Conventional wisdom would lead one to believe that the higher the air temperature, the lower the nutritional value of a dried food. However, Bühler Aeroglide research has proven otherwise. Contrary to what many believe, elevated temperatures have a minimal effect on nutritional values. In some cases, it even enhances them.

To examine this concept, a series of drying tests were performed in conjunction with NC State University’s Food Science Laboratory in Raleigh, North Carolina. The goal was to reach a preliminary finding on the effect temperature had on nutrition and color. The test conditions were 310F for 50 minutes, 230F for 90 minutes, and 180F for 180 minutes (this sample had to be further oven dried after equilibration to allow proper milling to a flour for analysis).

The three samples were processed into powder form for further analysis. Several physical and chemical assays were performed on these samples, including color measurement, moisture content, beta carotene, total phenolics, antioxidant activity and vitamin C content. Color was measured on both cube samples and the powder form.
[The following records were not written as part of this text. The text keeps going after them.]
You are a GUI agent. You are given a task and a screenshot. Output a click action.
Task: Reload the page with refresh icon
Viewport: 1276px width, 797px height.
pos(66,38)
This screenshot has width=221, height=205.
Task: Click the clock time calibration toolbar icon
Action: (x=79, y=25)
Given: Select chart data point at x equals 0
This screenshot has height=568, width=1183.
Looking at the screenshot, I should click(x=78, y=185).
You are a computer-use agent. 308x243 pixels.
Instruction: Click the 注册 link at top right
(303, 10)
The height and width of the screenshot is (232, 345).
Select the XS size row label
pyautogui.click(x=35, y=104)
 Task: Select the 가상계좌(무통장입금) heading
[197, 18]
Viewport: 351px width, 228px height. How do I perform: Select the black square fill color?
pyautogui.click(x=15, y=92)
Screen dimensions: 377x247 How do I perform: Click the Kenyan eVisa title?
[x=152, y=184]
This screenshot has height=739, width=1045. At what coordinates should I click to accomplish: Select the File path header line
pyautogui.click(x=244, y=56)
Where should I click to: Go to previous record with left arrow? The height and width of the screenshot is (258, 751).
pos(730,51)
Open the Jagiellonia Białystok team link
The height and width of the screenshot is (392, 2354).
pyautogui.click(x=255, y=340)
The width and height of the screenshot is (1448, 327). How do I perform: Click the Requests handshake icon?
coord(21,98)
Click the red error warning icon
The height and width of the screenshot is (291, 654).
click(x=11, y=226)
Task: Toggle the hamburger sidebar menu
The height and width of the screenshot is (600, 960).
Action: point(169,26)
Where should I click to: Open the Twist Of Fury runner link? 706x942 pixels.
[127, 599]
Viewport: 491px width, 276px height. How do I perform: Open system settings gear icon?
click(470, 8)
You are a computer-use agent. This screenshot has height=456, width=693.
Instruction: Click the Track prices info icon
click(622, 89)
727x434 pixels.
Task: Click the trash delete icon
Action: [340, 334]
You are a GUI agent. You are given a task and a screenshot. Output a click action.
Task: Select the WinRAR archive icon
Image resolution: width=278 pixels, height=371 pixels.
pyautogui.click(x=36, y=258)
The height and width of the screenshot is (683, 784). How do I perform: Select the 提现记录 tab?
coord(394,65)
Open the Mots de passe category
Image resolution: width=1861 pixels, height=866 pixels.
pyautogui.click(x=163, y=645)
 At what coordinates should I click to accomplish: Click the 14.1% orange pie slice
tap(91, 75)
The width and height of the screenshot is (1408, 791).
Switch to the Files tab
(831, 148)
Interestingly, the 310F sample had the highest carotene, vitamin C and total phenolic contents, and antioxidant activities. This could be due to the differences in sweet potato varieties, growing and storage conditions. Drying at a high temperature resulted in dark browning color cubes and flours. Some research has even shown that the browning reaction can contribute to the overall antioxidant activities.

The results showed nutritional loss of the highest temperature was surprisingly minimal compared to the lowest temperature sample. Also, the color of the highest temperature sample, while being browned on the exterior, became similar to the lower temperature after milling.

The possible reasoning behind this observation is the reduced time the solids of the potato are exposed to an elevated temperature, the less degradation occurs.

High nutrition, low cost ingredient

The ability to use elevated drying temperatures makes high volume dehydration process possible at a nominal equipment entry cost. High-quality dehydrated sweet potato flour can be produced using Bühler Aeroglide’s multi stage, multi pass and single pass conveyor dryers, keeping cost low while offering a source for sanitary food approved product for human and pet food manufacturing.

In the end, the versatility for sweet potatoes growers offer endless options to innovate. As a low cost global crop, the potato has a role to play in food security and innovations are limited only by the imagination of food scientists and process engineers. Bühler Aeroglide partners with customers to engineer food and feed products, offering both the industry-leading technology and the scientific process knowledge needed to bring new products to the market.